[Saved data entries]
########

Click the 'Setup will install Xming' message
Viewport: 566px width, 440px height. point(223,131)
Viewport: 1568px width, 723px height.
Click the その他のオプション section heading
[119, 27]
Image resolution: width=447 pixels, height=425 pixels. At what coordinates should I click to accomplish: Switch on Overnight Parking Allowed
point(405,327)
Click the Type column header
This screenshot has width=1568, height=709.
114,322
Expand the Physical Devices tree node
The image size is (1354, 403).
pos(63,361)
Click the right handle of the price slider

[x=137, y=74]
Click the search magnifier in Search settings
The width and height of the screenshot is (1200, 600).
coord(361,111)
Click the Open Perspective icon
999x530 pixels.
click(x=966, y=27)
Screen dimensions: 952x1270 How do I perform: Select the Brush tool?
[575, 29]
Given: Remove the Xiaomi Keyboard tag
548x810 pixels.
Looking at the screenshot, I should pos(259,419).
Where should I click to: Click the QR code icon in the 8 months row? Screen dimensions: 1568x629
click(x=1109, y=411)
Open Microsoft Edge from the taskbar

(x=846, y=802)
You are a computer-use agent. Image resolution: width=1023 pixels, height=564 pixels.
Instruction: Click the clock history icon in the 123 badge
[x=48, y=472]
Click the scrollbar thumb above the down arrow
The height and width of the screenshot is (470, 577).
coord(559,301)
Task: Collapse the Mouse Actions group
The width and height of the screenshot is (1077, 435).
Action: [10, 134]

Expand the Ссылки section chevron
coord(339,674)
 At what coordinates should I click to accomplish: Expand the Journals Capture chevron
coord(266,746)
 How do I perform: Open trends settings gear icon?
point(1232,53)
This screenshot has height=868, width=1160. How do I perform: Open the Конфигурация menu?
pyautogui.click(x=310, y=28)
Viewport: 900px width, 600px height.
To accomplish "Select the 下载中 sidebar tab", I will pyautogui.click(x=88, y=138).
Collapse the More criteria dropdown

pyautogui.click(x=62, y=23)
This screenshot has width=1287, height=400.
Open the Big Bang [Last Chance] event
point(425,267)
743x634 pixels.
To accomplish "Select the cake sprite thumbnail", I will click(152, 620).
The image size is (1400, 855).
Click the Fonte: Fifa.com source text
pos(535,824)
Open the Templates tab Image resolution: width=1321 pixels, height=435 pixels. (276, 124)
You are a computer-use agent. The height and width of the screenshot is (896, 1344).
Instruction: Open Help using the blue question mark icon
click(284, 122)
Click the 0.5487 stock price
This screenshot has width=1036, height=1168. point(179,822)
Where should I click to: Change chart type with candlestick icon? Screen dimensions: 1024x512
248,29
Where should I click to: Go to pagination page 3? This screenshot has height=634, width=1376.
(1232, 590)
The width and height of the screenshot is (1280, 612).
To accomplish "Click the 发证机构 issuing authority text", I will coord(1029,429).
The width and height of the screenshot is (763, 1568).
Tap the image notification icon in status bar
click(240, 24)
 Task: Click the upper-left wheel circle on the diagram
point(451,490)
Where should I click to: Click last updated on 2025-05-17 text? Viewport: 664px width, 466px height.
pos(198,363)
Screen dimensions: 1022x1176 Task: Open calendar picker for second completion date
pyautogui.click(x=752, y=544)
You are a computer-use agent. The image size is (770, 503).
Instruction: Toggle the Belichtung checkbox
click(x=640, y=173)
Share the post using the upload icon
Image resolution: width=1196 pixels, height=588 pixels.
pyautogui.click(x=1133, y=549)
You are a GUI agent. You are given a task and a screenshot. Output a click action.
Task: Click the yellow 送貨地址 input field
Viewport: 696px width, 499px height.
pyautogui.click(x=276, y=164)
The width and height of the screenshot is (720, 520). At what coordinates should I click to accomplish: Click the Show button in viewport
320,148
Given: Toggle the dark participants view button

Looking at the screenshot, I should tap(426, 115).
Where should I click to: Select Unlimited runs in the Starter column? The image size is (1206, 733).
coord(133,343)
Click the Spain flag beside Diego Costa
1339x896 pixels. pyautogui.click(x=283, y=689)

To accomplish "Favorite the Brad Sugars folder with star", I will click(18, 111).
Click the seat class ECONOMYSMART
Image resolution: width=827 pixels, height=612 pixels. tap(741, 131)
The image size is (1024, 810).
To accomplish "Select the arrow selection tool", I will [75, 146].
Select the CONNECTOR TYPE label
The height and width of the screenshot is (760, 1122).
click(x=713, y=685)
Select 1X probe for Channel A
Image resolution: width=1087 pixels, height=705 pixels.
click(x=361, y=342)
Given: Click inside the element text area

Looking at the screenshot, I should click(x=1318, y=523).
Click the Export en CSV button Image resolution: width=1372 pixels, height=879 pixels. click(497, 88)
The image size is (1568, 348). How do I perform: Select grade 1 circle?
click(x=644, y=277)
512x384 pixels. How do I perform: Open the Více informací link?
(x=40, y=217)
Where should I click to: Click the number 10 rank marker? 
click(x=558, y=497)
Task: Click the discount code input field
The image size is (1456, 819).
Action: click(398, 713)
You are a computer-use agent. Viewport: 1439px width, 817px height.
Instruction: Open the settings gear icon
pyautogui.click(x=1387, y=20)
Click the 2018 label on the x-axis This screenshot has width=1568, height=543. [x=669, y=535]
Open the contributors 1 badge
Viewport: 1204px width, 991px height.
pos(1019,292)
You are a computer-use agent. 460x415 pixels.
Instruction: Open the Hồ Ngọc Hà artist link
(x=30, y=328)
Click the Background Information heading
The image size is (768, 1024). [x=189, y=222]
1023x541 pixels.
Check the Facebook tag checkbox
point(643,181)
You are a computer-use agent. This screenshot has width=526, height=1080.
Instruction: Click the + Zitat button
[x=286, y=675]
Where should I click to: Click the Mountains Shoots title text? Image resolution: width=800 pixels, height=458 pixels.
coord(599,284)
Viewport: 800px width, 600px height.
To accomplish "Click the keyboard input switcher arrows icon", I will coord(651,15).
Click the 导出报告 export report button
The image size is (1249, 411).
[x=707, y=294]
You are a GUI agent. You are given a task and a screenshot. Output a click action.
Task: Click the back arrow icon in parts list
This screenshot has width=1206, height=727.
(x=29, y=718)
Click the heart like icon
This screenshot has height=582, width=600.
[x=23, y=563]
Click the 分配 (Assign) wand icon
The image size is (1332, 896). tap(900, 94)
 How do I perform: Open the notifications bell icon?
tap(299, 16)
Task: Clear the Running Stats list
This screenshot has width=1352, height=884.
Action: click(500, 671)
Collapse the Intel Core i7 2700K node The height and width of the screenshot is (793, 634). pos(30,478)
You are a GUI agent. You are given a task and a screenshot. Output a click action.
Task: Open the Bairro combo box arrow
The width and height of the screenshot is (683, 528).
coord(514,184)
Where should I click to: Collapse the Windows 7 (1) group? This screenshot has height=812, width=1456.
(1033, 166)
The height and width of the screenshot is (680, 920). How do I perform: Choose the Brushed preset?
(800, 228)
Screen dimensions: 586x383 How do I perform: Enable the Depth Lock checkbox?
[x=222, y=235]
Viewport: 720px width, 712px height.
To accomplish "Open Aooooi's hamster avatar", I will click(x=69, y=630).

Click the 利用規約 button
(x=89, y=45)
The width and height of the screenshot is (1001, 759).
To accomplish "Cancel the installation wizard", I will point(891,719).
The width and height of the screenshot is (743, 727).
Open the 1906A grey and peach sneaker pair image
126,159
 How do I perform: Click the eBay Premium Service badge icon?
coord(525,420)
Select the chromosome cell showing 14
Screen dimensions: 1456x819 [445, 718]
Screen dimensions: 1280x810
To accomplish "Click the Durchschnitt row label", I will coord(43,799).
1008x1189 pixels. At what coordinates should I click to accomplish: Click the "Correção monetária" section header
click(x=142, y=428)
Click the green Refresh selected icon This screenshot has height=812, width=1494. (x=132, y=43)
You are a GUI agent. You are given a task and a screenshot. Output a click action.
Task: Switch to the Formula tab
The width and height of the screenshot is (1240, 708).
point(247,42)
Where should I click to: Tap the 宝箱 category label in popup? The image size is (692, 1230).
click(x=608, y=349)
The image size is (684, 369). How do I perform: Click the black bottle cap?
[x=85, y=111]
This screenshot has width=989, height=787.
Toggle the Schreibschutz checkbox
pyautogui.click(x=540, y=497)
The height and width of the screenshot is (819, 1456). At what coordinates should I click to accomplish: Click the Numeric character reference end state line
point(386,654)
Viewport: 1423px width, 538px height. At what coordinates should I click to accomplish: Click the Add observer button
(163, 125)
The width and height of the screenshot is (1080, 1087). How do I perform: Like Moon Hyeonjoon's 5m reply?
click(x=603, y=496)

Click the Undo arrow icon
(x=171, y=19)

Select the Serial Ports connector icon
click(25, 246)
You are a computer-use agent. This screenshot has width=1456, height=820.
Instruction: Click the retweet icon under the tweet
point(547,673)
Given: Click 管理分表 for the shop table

########

▶ Task item: An exact repeat of the lines from the one containing "Click the Undo arrow icon" through the final line of the entries is the whole answer.

▶ Output for this exercise:
Click the Undo arrow icon
(x=171, y=19)

Select the Serial Ports connector icon
click(25, 246)
You are a computer-use agent. This screenshot has width=1456, height=820.
Instruction: Click the retweet icon under the tweet
point(547,673)
Given: Click 管理分表 for the shop table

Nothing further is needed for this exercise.